Q Sir, do you know how much the people who were smuggled had to pay in order to be transported? And was that money -- some of that money then kicked back to the smugglers? Or can you give us any detail about how the financial arrangement worked?
MR. ZIGLAR: As I mentioned, the -- if it's not in the indictment, I can't talk about it. So I don't know the amounts of dollars that were being charged.
Q How many people overall were -- I mean, you said 50 to 300 a day. Over how many -- I mean, is there an estimate of how many people overall were smuggled?
MR. ZIGLAR: I don't have that estimate. What the indictment says is that the estimate was 50 to 300 per day during the year 2000, when a snapshot of the activities were taken.
Q Can you talk about the decision, then, to allow these people to enter the country? Obviously, you had a long-term goal here, which was the investigation. But was there ever discussion about not allowing these people to come into the country during this period?
MR. ZIGLAR: Excuse me one second. Excuse me. I had to check with my counsel there.
The -- this only involved people who had already entered the United States. It was not about coming across the border with these people. They were transported -- once they got here, smuggling rings got them over the border. Then they -- the allegation is that they worked with Golden State to move these people into other parts of the country.
Q But nonetheless, there are thousands of people, then, that the INS is aware of, that were here in this country illegally, and I'm just wanting you to walk us through the process that went on here so you wouldn't, you know, at that point try to remove these people or stop it earlier.

=====

- GIVEN REQUEST A
Translate this sentence from the press briefing transcript into Spanish: "It was not about coming across the border with these people."
The records that come next are unrelated to the press briefing transcript.

=====

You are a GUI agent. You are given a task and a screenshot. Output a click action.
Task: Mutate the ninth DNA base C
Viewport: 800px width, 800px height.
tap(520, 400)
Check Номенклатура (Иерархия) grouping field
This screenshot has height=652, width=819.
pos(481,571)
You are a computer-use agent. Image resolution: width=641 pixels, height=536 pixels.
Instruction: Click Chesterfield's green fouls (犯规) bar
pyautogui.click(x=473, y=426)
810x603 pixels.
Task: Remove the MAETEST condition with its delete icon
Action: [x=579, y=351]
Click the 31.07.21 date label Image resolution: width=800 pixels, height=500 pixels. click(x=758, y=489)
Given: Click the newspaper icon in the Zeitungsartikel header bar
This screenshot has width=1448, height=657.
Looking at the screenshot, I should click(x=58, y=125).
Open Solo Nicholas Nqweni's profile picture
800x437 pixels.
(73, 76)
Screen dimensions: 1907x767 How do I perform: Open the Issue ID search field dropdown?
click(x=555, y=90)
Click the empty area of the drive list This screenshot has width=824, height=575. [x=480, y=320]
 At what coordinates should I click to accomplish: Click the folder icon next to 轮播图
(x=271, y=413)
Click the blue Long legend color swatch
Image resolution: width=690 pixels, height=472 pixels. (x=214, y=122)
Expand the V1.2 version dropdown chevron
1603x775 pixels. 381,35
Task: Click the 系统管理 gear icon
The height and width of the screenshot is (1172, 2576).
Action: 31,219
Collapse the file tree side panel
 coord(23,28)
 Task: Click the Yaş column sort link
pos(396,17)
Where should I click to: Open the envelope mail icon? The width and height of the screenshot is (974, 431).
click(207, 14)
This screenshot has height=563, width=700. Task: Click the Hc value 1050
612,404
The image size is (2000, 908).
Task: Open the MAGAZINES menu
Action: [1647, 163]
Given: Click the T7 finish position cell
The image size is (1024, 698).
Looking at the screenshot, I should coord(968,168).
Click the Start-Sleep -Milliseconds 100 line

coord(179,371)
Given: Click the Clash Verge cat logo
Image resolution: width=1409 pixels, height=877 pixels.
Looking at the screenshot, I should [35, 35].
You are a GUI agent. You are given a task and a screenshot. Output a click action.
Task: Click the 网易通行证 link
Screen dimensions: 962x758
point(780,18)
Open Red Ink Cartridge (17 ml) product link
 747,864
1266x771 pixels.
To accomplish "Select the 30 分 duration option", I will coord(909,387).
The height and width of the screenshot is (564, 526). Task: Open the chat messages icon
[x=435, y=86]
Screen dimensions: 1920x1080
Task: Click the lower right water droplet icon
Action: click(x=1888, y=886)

=====

- GIVEN REQUEST B
Reproduce word for word the lines of the records, starting at the line that contains "Click the blue Long legend color swatch" and ending at the line that contains "Action: [1647, 163]".

- RESPONSE A
No se trataba de cruzar la frontera con estas personas.

- RESPONSE B
Click the blue Long legend color swatch
Image resolution: width=690 pixels, height=472 pixels. (x=214, y=122)
Expand the V1.2 version dropdown chevron
1603x775 pixels. 381,35
Task: Click the 系统管理 gear icon
The height and width of the screenshot is (1172, 2576).
Action: 31,219
Collapse the file tree side panel
 coord(23,28)
 Task: Click the Yaş column sort link
pos(396,17)
Where should I click to: Open the envelope mail icon? The width and height of the screenshot is (974, 431).
click(207, 14)
This screenshot has height=563, width=700. Task: Click the Hc value 1050
612,404
The image size is (2000, 908).
Task: Open the MAGAZINES menu
Action: [1647, 163]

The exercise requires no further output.